If you want to have others adopt your private currency, in some meaningful way, then you need cooperation. You need miners if you are going that route. Miners that support your blockchain. Stakeholders in your system. Producers of your coin. Users of your API’s. Investors in the wonderworks. Speculators to drive everyone else mad. And all the rest.
If others feel that you have the investment advantage, your level of cooperation may be diminished. Starting everyone at the same place — at square one — seems to be relatively ‘cooperative.’ It shows that you believe in your product enough to start right alongside everyone else. To get into the fray, for better or worse, with those who you wish to adopt your plan and support your network — your blockchain.
In this sense, the developer is the artist. Everyone is invited to make a copy of his/her/their work and use it. Occasionally, the developers make improvements upon their works. Or they work as a team and use some form of voting system to approve or disapprove changes. There are many variants.
The Pre-Mine with a Side Show
Perhaps a lesser explored reason for Pre-Mining is to show the actual cryptocurrency in operation. The “red herring” idea or “selling the sizzle, not the steak.”

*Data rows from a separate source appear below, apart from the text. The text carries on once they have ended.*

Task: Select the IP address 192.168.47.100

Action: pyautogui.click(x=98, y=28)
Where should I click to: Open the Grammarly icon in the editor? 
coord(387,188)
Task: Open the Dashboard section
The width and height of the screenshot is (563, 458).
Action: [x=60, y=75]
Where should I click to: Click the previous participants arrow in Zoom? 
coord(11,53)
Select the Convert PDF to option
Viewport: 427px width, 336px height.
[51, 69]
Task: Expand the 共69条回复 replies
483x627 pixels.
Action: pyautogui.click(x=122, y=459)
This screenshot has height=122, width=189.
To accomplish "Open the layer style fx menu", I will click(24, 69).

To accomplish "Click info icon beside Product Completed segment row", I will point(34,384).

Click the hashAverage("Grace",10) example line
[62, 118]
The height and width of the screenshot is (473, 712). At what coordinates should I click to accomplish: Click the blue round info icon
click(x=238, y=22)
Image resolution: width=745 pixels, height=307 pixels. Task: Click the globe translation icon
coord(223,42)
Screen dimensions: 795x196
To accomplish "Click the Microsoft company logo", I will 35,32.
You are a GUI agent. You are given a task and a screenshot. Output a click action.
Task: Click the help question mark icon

The cryptocurrency enthusiast is curious about all of functions built into the newly designed ‘currency,’ such as faster transaction times, blockchain savings, secret messages, private markets and the like. But when you check the website and the hacker news, you find that there was a huge Pre-Mine. That should be a warning to you — unless you truest the developers.
The Fee-Mine Concept
One way developers avoid Pre-Mining, is to code in a fee based system using the native currency. Each time you send or mine the cryptocurrency the developer receives a small portion of the proceeds, which they can then divvy out among the miners.

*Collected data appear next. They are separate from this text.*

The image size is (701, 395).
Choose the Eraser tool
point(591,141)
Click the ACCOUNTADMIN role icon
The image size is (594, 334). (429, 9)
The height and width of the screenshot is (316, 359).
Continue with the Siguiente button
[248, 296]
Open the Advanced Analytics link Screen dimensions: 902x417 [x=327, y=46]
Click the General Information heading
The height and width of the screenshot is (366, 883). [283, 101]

We all know that cryptocurrency has no intrinsic value. It is not necessarily durable. All the aspects of a sound money are certainly not imbedded within. But to come as close as we can to a sound money system might be the ticket.

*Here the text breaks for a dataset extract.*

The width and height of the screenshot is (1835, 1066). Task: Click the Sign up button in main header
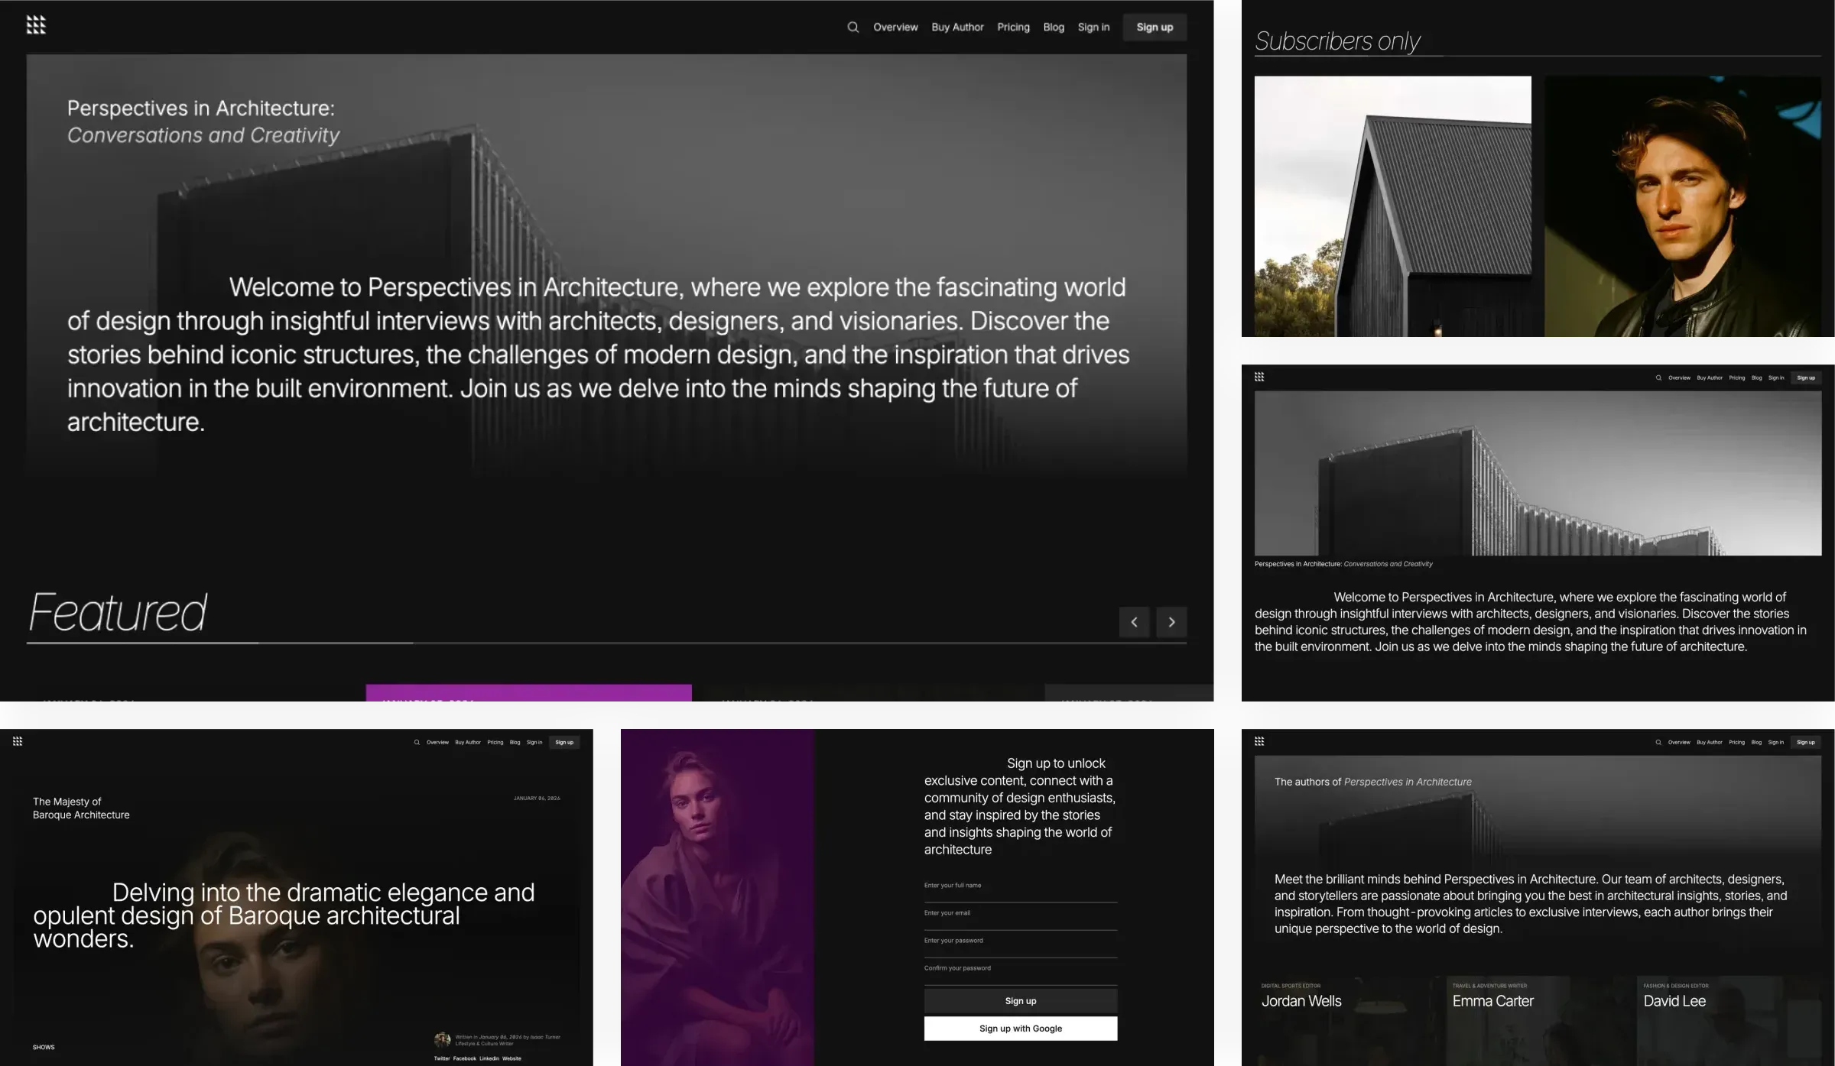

After all, the dollar is a mere piece of paper. The United States has what many refer to as shadow gold standard. But like a cryptocurrency, if the dollar loses its trust, say when the printing presses shove out “QE4” forever, all bets are off.
In a sense, Ethereum and now Ethereum Classic are attempting to provide an intrinsic-like value to their cryptocurrencies. The do this by having the native “primary” coin function or fuel many other side processes, colored coins, self-executing contracts and applications. The list goes on.
But these “primary” coins only function within their own ecosystems.
In contrast, one of most stable monies and currencies of all time, gold, has uses other than its monetary use and outside of a captive blockchain.
Perhaps one of the best ways to establish a cryptocurrency is to allow it more versatility…more utility. A ‘coin” that has more than one use. Like gold has more than one use. A coin that when mined, can be used “outside” of its blockchain for other utilitarian or even decorative purposes. Off blockchain uses that will allow for private transfers as well as public receipts.
Thus far, many seem to focus upon the many blockchain uses. Perhaps it is time to look at another facet. A cryptocurrency that can function off-blockchain or not require a blockchain at all.